I have found only one minor factual error in Marsden's historical overview and it is of nit-picking unimportance: he states that there was  strike in March 1947, causing the paper to miss two issues, but it is more likely that this was down to the extreme weather experienced in the UK in February/March of that year.

Whilst the book is factually impeccable, there is a tendency to compartmentalise everything: the history of the paper is followed by a set of biographies of the editors, then of the artists who supplied the header illustrations; since the editors and their enormous influence is covered in the introduction, it would have made more sense to incorporate biographical details; similarly, the artists are separated from the discussion of the characters they helped define. The historical introduction is sparsely illustrated with tiny, uncredited vignettes but the author biographies have no illustrations at all.
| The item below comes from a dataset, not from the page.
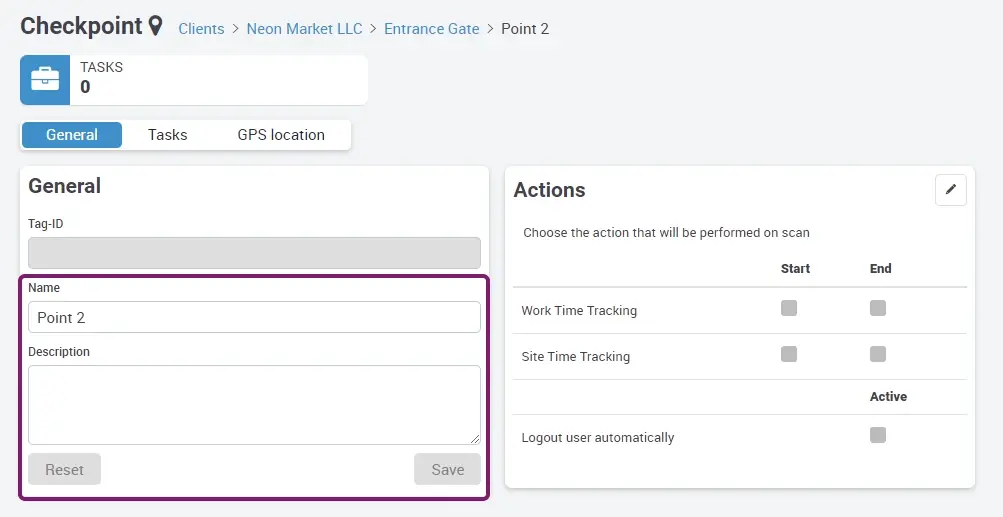
Task: Select the General tab
Action: click(72, 135)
The serial listing is illustrated by having sample header illos. all grouped together on a single page, 27 2-inch-wide pictures on one page but generally 21 tiny images per page. At the other extreme, the book scores highly with a couple of sets of colour inserts—ten pages each with 12 sample covers, 16 pages of promotional material and 12 pages of free gifts.

The index itself has lists of serials, complete stories, cartoons, free gifts, the annuals and an index of serials.

Having produced lists of contents myself, I have to confess that I prefer a listing that will group the appearances of each character together, rather than listing serials strictly chronologically. The problem, exacerbated by the fact that The Wizard ran for forty years and carried 831 serials, is simply that it isn't easy to locate each appearance. To take an example close to my heart: 'The Yellow Sword' (serial 644) is listed as "John Maitland: series 1", yet the sequel ('Will o' the Whistle', serial 697) is not "John Maitland: series 2"—Maitland isn't the central character—and there is no indication that a related series had previously appeared; nor, I might add, is there any mention in the text about the first series that a sequel appeared two years later.

Most of the above comments can be summed up as "that's not how I would do it," which doesn't make the format chosen wrong. Different strokes for different folks and, to me, only a minor problem for a book that has such a vast amount of information in it.

I only hope that it doesn't take nearly as long for Derek and Ray to get their next volume out.

This Was The Wizard is available from Border Bookshop, priced £25 + p&p, and also from 30th Century Comics.